TEXT SECTION:
════════════════════
At the place known as the Maudlands, in Ashton near Preston, there is an interesting mound. Archaeologists confidently state that this was the base for a small observation tower, built by the Romans, with the purpose of protecting the Friargate entrance to Preston. Local people, however, always had superstitious feelings about the place, because the area was also known to be the site of a mediaeval leper hospital, St Mary Magdalene’s. The mound was commonly believed to be the site of the hospital’s church, now sunken into the earth. On Christmas Eve, they said, bells could be heard ringing beneath the ground.
The mound was excavated and found to contain a brick-lined chamber, narrow but about six feet deep, which the archaeologists identified as a powder magazine, where gunpowder would have been stored in wooden barrels. However, the local people refused to accept this diagnosis and took the chamber’s existence as evidence for their own belief, for surely it must be part of the church’s steeple.
Interestingly, the story of the subterranean bells of St Mary Magdalene’s is also told about the ground beneath St Walburge’s Church.
St Walburge’s Church was also the scene of a veritable miracle, in 1845, when a Preston woman suffered a broken knee which threatened to cripple her. St Walburge was a Saxon princess whose shrine was known for imparting an oil with healing properties, so a request was sent for a small amount of the magical substance. The woman’s knee was entirely healed.
At one time there was a well here, known as Spa Well, in the area below Maudlands, closer to Preston Marsh, near the river. The well gave forth copious amounts of mineral rich water which was valued for its health-giving benefits, so much so that late in the 16th century the flow was harnessed into a proper bathing pool, which was well-used. The water, which was said to be extremely cold, was described as ‘fizzy’ and ‘invigorating’ and this is why it became known as Spa Well. Any saint’s name the well may once have carried is lost in the mists of time.
════════════════════
Collected data
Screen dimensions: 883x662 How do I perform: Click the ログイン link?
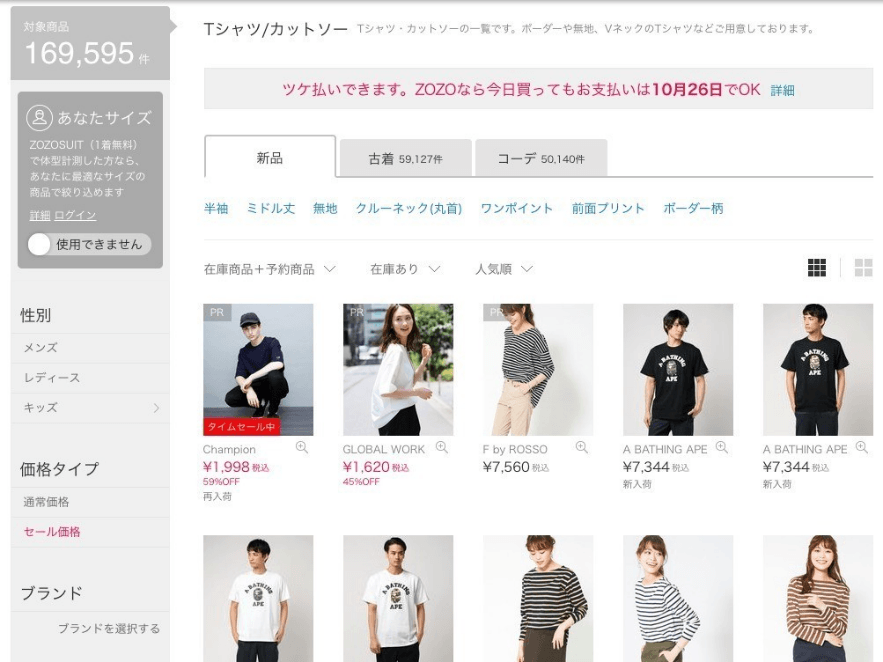[75, 216]
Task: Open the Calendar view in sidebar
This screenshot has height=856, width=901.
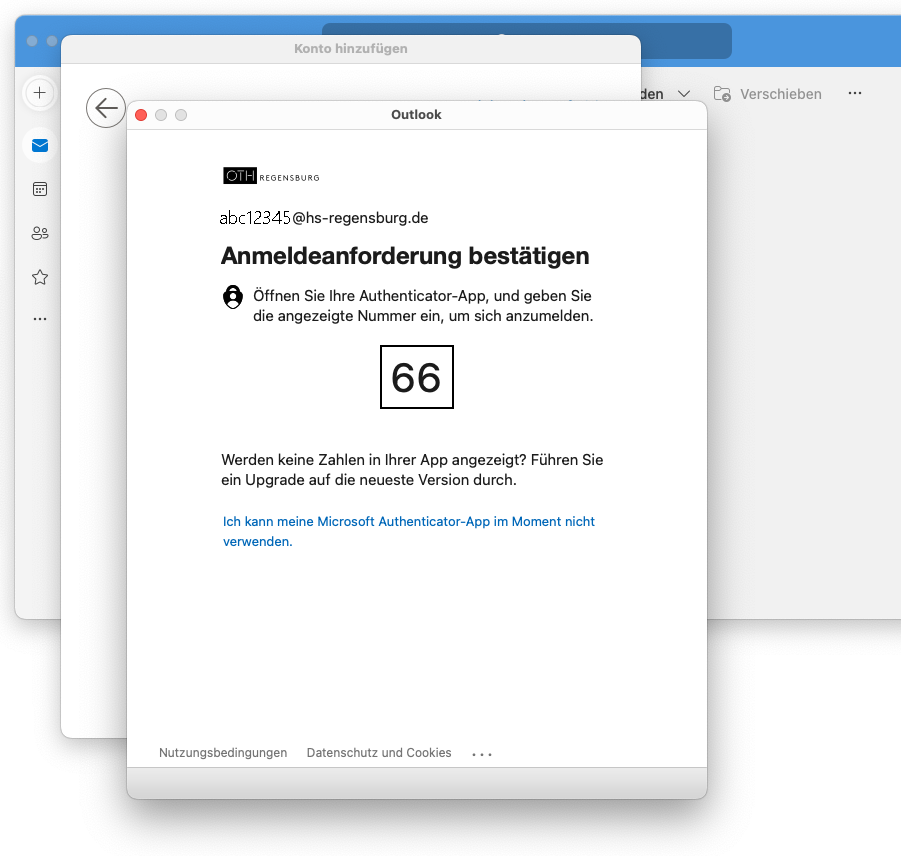Action: click(x=40, y=189)
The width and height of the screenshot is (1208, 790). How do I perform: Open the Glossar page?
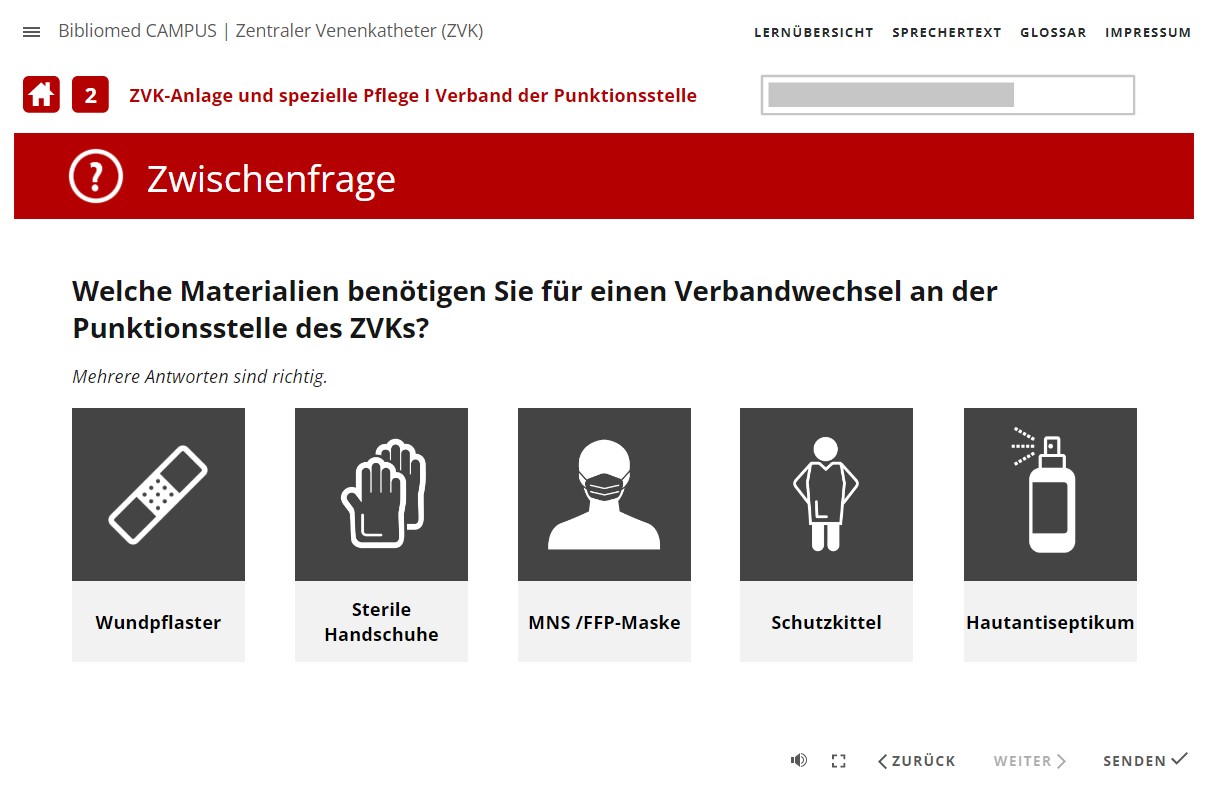[x=1053, y=32]
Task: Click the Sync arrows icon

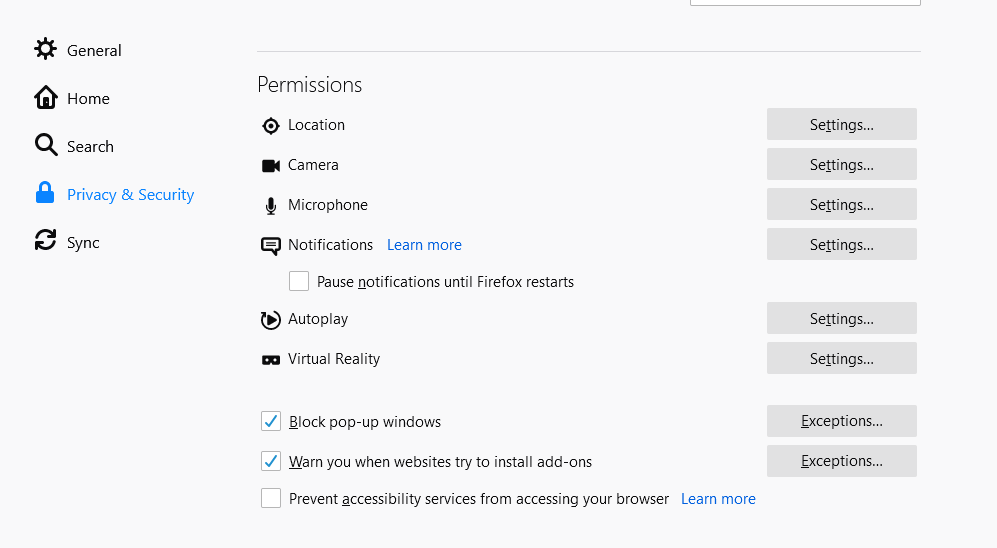Action: point(45,240)
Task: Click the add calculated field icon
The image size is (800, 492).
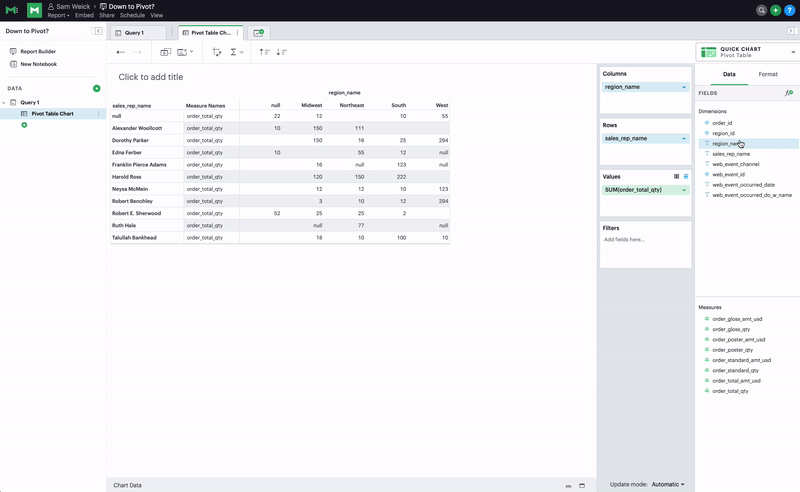Action: (789, 93)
════════════════════
WHAT TO DO:
Quote the Maudlands text between "The mound was excavated" and "St Walburge’s Church.", inclusive.

TASK OUTPUT:
The mound was excavated and found to contain a brick-lined chamber, narrow but about six feet deep, which the archaeologists identified as a powder magazine, where gunpowder would have been stored in wooden barrels. However, the local people refused to accept this diagnosis and took the chamber’s existence as evidence for their own belief, for surely it must be part of the church’s steeple.
Interestingly, the story of the subterranean bells of St Mary Magdalene’s is also told about the ground beneath St Walburge’s Church.